Genomic instability is a major driver of intra-tumor heterogeneity. However, unstable genomes often exhibit different molecular and clinical phenotypes, which are associated with distinct mutational processes. Here, we algorithmically inferred the clonal phylogenies of ~6,000 human tumors from 32 tumor types to explore how intra-tumor heterogeneity depends on different implementations of genomic instability. We found that extremely unstable tumors associated with DNA repair deficiencies or high chromosomal instability are not the most intrinsically heterogeneous. Conversely, intra-tumor heterogeneity is greatest in tumors exhibiting relatively high numbers of both mutations and copy number alterations, a feature often observed in cancers associated with exogenous mutagens. Independently of the type of instability, tumors with high number of clones invariably evolved through branching phylogenies that could be stratified based on the extent of clonal (early) and subclonal (late) instability. Interestingly, tumors with high number of subclonal mutations frequently exhibited chromosomal instability, TP53 mutations, and APOBEC-related mutational signatures. Vice versa, mutations of chromatin remodeling genes often characterized tumors with few subclonal but multiple clonal mutations. Understanding how intra-tumor heterogeneity depends on genomic instability is critical to identify markers predictive of the tumor complexity and envision therapeutic strategies able to exploit this association.

Author summary

Cancer is characterized by cells accumulating molecular alterations promoting specific phenotypic features, such as uncontrolled proliferation and survival. Cancer cells sometimes exhibit a high number of such alterations, often driven by defects of the DNA repair pathway or by external mutagens, such as tobacco smoking or UV-radiation. Highly altered cells are termed genomically unstable. A major consequence of genomic instability is that a single tumor is often composed by cells that have accumulated distinct alterations. This diversity is termed intra-tumor heterogeneity and represents a critical clinical challenge. In this study, we examined how different forms of genomic instability are associated with intra-tumor heterogeneity. We inferred intra-tumor heterogeneity in ~6000 human tumors and found that tumors with extreme mutational or chromosomal instability were not the tumors with the highest number of clones. Instead, tumors harboring both mutational and chromosomal alterations were the most diverse. Furthermore, we identified specific genetic fingerprints that are associated with early and/or late genomic instability. These results show that cancer genomic instability does not necessarily lead to high intra-tumor heterogeneity and, importantly, they provide markers to recognize when it does.

Introduction

Cancer is a dynamic and ever-changing disease that mutates and evolves during its progression [1]. While the transformation from healthy to malignant cell is characterized by a few selected oncogenic alterations [2], genomic instability is frequently observed in formed tumors, where it fuels the acquisition of novel molecular changes diversifying the cancer cell population [3]. As a result, each tumor is a composite of multiple clones, defined as groups of cells that are genetically identical within each group, but different among them [4].
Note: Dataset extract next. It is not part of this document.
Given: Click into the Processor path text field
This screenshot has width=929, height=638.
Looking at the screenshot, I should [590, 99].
Genomic instability has been long considered a major driver of intra-tumor heterogeneity. Multiple implementations of genomic instability have been identified and characterized in tumors [5]. These differ by type of genetic lesions being accumulated, e.g. somatic mutations [6] or copy number alterations [7], as well as by the extent of time and space throughout the genome that is affected by these lesions [8], [9]. Importantly, recent studies have reported diverse association between specific types of genomic instability and clinical outcome. In particular, chromosomal instability was found indicative of worse prognosis in lung adenocarcinoma and other diseases [10], [11], even though tumors with extreme mutational or chromosomal instability were reported having better prognosis than less altered tumors in multiple tumor types [6], [1214]. Genomic instability therefore encompasses diverse molecular phenotypes associated with distinct mutational processes and clinical outcome. Whether these phenotypes are associated with diverse extent and patterns of intra-tumor heterogeneity remains an outstanding question.
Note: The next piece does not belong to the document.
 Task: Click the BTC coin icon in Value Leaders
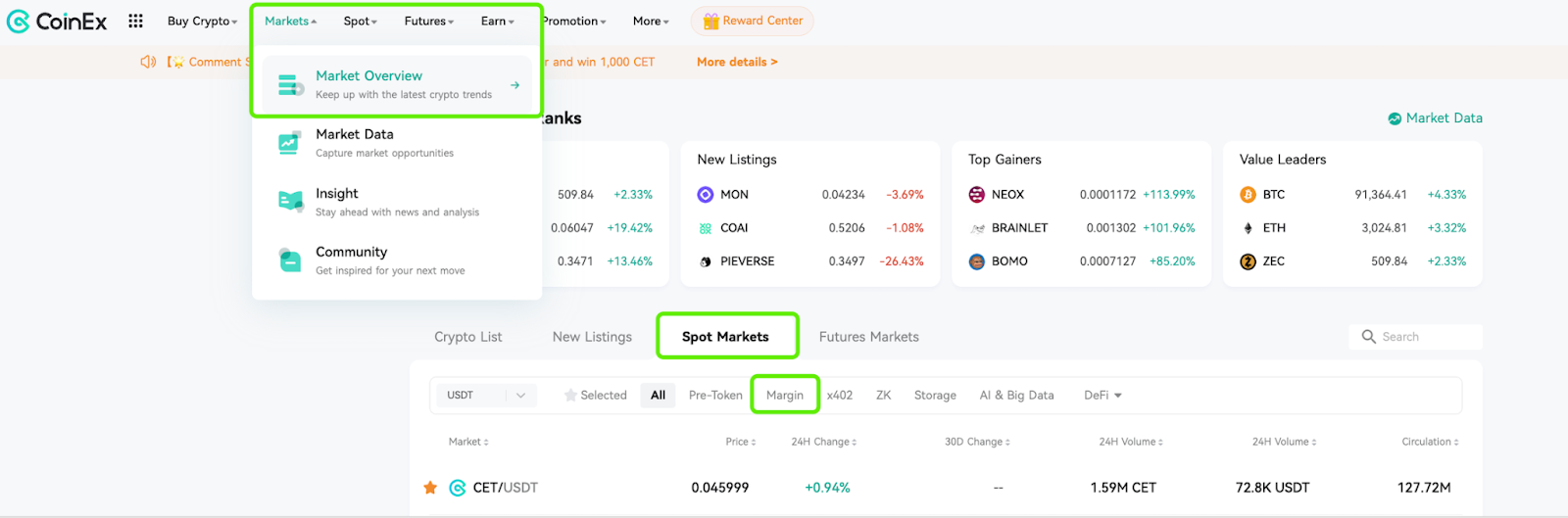(1248, 195)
Approaches based on single-cell profiles [1518] or multiple biopsies of the same tumor [1921] have revealed a daunting diversity among cancer cells. Unfortunately, single-cell analyses of tumors or profiling of multiple samples for each patient face technical and cost limitations, thus large scale datasets of these types are currently limited for systematic investigations. In response to these limitations, algorithmic approaches have been proposed to infer the clonal composition of a tumor from the genetic profile of a single sample [2226]. Using such tools, different clonality and timing of emergence have been shown for specific therapeutically actionable mutations [27] and an association has been found between intra-tumor heterogeneity and patients’ prognosis [28].

Here, we used computational inference of intra-tumor heterogeneity to explore its association with genomic instability. Briefly, we collected data for 5,593 human cancer genomes from 32 tumor types profiled by The Cancer Genome Atlas (TCGA) (S1 Table) and inferred the clonal composition of each tumor from its repertoire of somatic mutations and copy number alterations. The resulting cohort of tumor clonal phylogenies allowed us to assess how intra-tumor heterogeneity depends on diverse forms of genomic instability and whether these are associated to specific genetic lesions or mutational signatures that can act as markers of the underlying tumor complexity.

Results

To estimate intra-tumor heterogeneity in individual tumor samples from their repertoire of somatic mutations and copy number changes, we used a combination of two algorithmic approaches. First, we used ABSOLUTE [29] to integrate mutations and copy number changes of each tumor and determine copy number statuses of mutated and wild-type alleles. Then, we used PhyloWGS [24] to infer the clonal architecture of a tumor from its set of mutations and copy number alterations. Briefly, PhyloWGS defines clones as groups of cells sharing mutations with identical or similar variant allele frequencies (VAF) after accounting for the copy number statuses of variant and wild-type alleles. Notably, this approach was validated on real and simulated tumors exhibiting variable numbers of mutations and read-depths, including cases in the range of the exome sequencing data used in this study [24]. To increase the robustness of our results, we estimated the clonal structure of each TCGA tumor sample based on the set of top scoring predictions made by multiple runs of PhyloWGS, each weighted by its likelihood (see Methods).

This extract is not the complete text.